Work order:
Scan the entries for the word "computer". Every line that has it should be copied.

+++ Available records

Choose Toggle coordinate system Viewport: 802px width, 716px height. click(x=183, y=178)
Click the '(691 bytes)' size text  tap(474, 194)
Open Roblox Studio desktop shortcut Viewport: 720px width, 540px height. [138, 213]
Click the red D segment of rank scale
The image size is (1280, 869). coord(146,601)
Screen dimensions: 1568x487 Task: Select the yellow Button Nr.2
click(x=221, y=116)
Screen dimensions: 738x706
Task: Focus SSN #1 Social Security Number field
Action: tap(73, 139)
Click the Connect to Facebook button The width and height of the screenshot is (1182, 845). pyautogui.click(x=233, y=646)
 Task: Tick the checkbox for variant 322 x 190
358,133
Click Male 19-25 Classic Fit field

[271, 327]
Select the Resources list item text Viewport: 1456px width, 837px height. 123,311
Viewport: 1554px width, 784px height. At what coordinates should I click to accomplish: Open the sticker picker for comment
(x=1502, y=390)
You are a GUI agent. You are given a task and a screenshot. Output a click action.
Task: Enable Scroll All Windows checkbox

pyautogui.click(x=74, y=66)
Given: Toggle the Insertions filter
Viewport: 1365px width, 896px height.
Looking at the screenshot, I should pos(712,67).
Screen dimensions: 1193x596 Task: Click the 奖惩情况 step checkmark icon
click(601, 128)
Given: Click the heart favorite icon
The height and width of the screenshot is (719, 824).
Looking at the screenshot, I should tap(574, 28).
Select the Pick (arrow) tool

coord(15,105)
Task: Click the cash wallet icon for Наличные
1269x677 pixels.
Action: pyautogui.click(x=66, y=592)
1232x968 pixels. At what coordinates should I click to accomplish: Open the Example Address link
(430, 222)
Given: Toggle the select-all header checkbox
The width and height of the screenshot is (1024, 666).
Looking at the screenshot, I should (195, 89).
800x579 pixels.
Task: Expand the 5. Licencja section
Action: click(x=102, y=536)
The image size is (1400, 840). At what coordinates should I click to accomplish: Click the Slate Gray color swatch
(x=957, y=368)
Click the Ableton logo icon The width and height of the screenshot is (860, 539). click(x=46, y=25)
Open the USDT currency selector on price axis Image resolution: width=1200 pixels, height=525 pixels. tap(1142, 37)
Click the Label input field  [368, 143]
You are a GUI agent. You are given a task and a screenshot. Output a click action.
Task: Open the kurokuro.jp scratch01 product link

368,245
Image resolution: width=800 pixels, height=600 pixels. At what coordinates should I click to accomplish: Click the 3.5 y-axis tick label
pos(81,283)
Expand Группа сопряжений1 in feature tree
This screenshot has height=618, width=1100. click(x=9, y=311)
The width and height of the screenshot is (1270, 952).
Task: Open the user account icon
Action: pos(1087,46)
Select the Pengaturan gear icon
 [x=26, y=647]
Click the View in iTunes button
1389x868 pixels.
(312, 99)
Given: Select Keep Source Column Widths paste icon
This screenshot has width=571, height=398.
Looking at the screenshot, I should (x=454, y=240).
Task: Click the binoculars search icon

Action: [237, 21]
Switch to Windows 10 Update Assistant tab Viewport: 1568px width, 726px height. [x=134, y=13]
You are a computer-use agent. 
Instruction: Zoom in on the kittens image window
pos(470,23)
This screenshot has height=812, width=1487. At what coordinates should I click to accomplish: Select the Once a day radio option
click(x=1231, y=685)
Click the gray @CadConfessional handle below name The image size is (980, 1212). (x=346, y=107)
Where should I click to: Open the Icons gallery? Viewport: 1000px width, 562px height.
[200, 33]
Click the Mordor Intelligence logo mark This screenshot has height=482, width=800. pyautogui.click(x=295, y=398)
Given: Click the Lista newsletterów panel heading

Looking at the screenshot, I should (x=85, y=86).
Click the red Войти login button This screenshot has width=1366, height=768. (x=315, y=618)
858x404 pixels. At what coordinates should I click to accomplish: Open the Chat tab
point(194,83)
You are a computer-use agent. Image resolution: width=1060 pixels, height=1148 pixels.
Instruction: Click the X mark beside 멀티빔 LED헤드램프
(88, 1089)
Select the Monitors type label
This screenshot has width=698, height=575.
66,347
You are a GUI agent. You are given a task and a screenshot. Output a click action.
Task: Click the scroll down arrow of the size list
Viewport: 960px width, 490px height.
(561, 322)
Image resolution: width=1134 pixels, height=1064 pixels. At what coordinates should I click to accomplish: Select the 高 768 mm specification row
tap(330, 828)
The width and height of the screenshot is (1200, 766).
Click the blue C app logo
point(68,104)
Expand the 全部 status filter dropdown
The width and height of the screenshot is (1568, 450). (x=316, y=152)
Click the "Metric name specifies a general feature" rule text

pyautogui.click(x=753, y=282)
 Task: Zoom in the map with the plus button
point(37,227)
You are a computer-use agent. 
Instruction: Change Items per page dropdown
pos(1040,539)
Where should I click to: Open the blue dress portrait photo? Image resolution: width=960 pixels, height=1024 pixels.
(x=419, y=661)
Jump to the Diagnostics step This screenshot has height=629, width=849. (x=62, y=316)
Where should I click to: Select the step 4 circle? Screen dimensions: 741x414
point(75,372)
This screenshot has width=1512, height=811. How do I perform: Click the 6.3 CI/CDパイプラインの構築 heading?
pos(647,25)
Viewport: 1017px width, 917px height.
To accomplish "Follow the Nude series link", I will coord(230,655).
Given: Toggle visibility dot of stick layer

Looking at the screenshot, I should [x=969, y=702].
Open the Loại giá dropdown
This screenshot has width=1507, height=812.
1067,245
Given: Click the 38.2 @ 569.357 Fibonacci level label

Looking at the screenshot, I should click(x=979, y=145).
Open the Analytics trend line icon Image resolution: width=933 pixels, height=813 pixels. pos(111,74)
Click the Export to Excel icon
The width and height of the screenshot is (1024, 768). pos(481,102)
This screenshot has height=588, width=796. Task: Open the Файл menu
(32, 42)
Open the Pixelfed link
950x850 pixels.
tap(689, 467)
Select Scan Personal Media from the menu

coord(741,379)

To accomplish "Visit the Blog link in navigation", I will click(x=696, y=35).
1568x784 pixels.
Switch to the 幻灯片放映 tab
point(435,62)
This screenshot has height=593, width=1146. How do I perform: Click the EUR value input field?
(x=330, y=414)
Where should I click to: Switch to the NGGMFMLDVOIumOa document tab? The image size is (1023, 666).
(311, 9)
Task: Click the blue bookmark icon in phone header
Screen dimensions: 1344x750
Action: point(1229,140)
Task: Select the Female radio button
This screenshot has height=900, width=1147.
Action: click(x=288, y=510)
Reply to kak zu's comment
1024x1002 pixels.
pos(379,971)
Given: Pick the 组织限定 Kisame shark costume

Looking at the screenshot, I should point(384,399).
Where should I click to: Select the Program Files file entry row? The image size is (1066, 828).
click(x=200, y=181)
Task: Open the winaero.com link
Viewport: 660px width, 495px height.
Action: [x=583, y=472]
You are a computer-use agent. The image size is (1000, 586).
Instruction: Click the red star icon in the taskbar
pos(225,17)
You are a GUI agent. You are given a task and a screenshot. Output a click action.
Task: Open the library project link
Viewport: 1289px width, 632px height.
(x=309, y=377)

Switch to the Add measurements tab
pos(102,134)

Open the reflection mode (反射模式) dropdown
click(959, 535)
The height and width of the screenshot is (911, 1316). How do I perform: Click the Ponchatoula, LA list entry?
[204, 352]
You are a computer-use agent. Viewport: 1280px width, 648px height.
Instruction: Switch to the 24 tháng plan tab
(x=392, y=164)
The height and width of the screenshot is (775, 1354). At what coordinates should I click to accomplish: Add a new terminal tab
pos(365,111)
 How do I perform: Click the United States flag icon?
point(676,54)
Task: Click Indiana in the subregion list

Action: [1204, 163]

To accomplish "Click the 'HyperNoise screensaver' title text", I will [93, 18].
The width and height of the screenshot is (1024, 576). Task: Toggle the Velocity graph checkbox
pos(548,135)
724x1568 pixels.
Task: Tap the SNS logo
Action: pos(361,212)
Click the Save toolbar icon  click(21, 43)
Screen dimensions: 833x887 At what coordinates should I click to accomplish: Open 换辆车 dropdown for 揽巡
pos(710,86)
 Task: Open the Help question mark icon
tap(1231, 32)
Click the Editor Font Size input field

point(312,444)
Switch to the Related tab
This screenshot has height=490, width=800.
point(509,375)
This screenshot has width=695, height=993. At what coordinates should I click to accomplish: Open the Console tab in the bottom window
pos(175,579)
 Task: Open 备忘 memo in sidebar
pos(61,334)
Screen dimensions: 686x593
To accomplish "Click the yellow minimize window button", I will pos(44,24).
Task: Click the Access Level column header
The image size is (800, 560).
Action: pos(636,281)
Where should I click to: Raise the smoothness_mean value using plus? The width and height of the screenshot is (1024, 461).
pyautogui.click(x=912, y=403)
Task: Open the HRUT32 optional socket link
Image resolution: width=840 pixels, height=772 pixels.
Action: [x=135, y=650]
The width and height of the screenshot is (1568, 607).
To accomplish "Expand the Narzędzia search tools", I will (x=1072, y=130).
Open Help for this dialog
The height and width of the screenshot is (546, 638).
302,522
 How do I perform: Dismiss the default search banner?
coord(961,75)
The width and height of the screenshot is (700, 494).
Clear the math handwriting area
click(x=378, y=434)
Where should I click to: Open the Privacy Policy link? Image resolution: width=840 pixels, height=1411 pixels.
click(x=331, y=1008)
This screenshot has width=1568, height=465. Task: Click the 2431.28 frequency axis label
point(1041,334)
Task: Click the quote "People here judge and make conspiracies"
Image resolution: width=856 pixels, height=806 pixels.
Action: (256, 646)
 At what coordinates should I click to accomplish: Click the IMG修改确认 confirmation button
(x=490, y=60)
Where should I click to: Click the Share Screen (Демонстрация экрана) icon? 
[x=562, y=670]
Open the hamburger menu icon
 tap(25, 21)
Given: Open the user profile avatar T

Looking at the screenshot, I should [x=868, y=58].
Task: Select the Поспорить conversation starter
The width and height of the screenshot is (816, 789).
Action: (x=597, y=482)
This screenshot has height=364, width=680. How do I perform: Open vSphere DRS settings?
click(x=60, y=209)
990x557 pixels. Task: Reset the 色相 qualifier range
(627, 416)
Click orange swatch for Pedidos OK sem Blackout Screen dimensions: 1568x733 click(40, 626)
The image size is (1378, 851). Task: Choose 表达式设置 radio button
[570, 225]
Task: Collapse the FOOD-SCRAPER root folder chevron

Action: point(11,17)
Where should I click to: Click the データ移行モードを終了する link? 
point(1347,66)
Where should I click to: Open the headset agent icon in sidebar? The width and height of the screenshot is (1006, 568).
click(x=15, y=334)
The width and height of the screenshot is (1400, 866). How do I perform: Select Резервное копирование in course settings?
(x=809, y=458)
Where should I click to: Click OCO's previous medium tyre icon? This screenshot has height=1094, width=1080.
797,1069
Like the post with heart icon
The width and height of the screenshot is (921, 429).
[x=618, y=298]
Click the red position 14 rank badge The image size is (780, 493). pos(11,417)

++++++

Solution to this task:
You are a computer-use agent. 
You are a computer-use agent. Image resolution: width=1060 pixels, height=1148 pixels.
You are a computer-use agent. 
You are a computer-use agent. The image size is (1000, 586).
You are a computer-use agent. Viewport: 1280px width, 648px height.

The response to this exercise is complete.